La première rencontre eut lieu le 16 mai, en-deçà de la frontière autrichienne, près de Czentochowa. La grande députation slave y fut reçue par le général Kokhanov, gouverneur de la province de Piotrkow, le général de division Glébov, le colonel d’état-major Sokovitch et un régiment d’infanterie de Kolivan. Les tambours battaient aux champs, la musique militaire exécutait des marches ; des discours furent échangés et des santés portées au tsar, à la nation russe et aux Slaves. Czenstochowa, avec son célèbre couvent de pauliniens et l’image miraculeuse de Notre-Dame de la Claire-Montagne (Jasna-Gora) est en Pologne la place saine et historique entre toutes. Dans cette ville, bâtie sur un rocher, l’ancienne chevalerie sarmate a plus d’une fois résisté victorieusement aux invasions ennemies ; c’est de là qu’elle repoussa Carl-Gustave au XVIIe siècle ; au XVIIIe, Pulaski y livra ses derniers combats au moment du partage. Devant l’image de Notre-Dame de la Claire-Montagne, tous les rois et hetmans de la Pologne venaient se prosterner et demander la bénédiction pour leurs armes avant d’entrer en campagne, — Sobieski entre autres, avant qu’il ne courût à la délivrance de Vienne, — et ce lieu attire encore à l’heure qu’il est des milliers innombrables de pèlerins venant de tous les pays catholiques d’alentour, de la Silésie, de la Moravie, de la Bohême.
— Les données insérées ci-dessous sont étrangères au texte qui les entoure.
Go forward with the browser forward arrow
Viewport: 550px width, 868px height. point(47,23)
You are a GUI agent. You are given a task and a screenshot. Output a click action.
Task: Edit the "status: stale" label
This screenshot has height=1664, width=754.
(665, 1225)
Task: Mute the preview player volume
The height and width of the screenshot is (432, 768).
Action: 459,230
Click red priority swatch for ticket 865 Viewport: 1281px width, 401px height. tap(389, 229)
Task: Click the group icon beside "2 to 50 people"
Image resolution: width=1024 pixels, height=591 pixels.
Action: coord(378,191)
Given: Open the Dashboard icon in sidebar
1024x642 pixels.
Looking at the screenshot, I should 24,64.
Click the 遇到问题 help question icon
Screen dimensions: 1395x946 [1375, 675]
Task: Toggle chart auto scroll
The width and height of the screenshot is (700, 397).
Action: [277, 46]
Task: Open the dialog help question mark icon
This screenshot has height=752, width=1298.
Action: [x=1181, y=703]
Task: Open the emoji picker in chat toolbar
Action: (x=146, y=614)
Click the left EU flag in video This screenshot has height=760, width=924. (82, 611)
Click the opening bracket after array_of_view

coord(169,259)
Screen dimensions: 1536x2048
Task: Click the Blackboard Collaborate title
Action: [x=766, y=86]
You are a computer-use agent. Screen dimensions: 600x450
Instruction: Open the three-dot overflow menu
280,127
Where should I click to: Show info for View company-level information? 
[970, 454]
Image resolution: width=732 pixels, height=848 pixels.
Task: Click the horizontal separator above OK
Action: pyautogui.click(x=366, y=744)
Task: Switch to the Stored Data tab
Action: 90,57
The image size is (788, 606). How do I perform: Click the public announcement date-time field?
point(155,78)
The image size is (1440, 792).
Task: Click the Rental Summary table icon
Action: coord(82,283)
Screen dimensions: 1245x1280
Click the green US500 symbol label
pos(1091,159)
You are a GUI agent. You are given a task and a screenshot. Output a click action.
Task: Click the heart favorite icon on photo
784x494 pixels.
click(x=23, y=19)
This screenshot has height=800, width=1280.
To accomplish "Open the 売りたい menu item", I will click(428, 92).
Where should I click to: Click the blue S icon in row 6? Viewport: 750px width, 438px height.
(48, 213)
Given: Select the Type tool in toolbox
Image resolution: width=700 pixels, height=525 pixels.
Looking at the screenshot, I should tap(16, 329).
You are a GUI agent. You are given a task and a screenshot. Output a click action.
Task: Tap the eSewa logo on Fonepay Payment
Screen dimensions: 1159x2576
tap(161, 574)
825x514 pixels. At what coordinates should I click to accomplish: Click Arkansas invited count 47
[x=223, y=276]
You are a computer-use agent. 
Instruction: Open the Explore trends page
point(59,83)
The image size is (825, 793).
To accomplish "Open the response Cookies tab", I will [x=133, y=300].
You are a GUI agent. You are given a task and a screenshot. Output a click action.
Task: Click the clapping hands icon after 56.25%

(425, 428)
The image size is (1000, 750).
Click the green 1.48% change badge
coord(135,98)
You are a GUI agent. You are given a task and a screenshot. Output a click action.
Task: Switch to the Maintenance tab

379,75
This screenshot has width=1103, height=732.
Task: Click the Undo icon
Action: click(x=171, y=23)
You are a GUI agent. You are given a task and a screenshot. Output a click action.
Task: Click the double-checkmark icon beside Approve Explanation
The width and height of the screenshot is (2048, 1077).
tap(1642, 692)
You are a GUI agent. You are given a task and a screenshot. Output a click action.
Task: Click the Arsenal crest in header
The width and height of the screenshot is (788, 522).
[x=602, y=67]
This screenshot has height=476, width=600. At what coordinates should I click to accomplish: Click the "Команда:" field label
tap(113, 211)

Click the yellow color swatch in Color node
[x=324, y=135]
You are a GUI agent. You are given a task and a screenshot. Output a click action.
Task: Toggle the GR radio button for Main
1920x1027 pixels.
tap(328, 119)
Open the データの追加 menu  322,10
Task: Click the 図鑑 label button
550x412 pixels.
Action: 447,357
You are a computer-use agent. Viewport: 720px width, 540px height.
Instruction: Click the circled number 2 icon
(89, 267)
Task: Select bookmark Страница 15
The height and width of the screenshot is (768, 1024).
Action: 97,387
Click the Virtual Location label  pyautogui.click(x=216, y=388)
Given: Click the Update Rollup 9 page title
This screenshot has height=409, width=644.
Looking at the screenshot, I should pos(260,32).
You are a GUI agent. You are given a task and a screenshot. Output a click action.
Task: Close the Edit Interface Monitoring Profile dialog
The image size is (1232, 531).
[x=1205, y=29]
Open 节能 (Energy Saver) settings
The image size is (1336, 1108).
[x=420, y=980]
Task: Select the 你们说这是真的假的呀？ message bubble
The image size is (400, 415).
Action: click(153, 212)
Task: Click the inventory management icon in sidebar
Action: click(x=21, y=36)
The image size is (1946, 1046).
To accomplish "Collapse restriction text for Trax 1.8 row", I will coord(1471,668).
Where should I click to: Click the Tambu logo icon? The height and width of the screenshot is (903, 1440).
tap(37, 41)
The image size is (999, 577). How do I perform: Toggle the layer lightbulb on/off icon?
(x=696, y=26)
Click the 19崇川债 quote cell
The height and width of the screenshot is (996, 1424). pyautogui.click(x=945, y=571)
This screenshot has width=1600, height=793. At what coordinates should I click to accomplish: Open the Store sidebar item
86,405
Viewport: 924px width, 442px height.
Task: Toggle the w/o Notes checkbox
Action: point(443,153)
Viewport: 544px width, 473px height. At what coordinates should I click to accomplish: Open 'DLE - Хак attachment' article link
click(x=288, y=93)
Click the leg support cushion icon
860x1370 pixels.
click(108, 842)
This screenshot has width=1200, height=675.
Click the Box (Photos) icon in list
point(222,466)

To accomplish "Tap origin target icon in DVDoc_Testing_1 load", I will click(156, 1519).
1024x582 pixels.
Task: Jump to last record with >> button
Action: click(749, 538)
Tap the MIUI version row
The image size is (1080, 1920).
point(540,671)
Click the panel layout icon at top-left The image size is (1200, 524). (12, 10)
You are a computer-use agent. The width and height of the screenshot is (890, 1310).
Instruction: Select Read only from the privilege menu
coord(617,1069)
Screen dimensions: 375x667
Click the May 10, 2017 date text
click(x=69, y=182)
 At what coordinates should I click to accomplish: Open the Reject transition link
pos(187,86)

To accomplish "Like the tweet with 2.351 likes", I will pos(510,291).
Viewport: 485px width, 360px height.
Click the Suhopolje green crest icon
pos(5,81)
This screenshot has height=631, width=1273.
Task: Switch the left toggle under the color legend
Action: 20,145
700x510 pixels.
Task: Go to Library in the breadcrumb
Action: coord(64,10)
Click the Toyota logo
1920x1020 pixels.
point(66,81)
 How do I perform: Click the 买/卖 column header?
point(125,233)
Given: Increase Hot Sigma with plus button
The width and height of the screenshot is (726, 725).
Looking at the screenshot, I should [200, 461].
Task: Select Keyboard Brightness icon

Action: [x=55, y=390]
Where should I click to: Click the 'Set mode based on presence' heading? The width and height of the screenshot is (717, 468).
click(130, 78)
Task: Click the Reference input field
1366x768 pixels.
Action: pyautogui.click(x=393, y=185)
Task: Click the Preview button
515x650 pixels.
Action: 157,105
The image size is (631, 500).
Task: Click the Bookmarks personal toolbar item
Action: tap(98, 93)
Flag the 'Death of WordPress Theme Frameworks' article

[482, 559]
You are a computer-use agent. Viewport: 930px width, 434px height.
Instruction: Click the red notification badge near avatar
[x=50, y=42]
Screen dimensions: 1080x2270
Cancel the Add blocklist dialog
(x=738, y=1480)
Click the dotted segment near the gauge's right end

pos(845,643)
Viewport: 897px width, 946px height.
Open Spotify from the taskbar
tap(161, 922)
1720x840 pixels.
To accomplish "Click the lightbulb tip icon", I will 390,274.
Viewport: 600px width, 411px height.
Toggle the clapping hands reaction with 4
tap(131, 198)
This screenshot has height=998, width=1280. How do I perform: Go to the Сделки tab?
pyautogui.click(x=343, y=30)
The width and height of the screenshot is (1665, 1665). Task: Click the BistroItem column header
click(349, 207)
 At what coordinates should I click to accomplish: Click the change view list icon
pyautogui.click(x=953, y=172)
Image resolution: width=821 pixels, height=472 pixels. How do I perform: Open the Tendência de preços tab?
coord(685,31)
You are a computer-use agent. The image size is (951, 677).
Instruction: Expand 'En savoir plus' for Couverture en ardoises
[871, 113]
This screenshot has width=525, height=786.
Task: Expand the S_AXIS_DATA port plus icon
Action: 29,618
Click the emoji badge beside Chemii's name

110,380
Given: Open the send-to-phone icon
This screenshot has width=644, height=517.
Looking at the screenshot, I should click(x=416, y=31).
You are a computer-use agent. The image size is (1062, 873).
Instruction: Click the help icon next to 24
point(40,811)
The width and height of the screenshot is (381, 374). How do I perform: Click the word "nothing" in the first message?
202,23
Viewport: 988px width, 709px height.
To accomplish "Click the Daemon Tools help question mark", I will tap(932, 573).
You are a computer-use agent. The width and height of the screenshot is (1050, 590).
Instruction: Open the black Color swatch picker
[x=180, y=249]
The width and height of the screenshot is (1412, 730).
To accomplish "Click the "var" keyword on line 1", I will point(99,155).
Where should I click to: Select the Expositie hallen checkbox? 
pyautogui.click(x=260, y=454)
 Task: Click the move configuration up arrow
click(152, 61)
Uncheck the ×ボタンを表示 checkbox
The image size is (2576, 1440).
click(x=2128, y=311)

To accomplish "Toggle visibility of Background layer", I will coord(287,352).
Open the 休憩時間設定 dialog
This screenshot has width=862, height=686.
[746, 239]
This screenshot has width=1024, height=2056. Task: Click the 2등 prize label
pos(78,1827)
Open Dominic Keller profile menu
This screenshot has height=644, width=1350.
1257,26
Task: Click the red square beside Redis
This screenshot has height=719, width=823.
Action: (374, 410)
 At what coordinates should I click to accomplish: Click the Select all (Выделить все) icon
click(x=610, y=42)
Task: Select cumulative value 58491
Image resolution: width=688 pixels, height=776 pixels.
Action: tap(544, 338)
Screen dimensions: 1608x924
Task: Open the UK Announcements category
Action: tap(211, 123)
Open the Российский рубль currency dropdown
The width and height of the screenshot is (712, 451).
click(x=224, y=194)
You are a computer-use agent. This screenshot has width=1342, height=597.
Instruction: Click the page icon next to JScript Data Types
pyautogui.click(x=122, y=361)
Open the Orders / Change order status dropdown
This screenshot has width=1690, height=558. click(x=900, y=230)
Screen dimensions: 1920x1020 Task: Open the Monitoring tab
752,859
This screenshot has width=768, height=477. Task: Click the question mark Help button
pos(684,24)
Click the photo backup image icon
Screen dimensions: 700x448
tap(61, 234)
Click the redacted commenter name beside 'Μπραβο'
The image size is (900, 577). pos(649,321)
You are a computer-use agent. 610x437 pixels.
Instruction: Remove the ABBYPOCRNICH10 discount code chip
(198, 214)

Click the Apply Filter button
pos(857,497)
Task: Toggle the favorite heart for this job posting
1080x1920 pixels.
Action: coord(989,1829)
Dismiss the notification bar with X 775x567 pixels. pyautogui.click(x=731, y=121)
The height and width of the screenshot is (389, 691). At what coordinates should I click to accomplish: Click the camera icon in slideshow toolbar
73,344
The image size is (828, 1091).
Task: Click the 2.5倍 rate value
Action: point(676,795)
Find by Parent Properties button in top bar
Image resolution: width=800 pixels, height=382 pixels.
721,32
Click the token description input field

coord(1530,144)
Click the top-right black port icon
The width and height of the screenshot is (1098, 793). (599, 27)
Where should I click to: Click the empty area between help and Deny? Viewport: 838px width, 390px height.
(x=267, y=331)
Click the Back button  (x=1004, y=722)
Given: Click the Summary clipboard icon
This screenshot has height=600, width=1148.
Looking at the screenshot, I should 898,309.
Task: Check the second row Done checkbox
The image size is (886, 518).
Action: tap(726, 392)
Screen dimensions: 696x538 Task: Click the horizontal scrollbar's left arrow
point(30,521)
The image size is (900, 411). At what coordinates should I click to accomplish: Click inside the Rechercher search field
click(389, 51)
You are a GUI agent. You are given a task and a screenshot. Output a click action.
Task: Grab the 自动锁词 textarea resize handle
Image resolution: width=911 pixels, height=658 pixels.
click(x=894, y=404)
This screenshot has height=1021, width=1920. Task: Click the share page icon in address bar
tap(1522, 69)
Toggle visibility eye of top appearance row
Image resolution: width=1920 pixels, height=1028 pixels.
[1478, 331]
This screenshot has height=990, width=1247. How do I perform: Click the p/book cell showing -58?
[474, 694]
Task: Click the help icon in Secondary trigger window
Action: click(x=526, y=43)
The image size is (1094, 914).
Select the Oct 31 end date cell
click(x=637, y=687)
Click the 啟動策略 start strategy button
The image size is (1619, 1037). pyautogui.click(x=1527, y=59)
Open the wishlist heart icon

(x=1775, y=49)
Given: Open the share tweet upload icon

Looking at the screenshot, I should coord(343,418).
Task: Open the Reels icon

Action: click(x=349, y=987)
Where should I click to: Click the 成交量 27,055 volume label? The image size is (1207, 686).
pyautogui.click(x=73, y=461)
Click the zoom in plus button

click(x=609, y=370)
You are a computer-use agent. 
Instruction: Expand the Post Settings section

Les hôtes slaves ne négligèrent pas de visiter un endroit aussi célèbre ; mais ils furent péniblement affectés lorsqu’au couvent les pauliniens leur adressèrent la parole en latin. « Pourquoi ne pas choisir

  1. Voyez le Dziennik de Posen, le Czas de Cracovie et la Gazeta Narodowa de Léopol, du mois de mai 1867.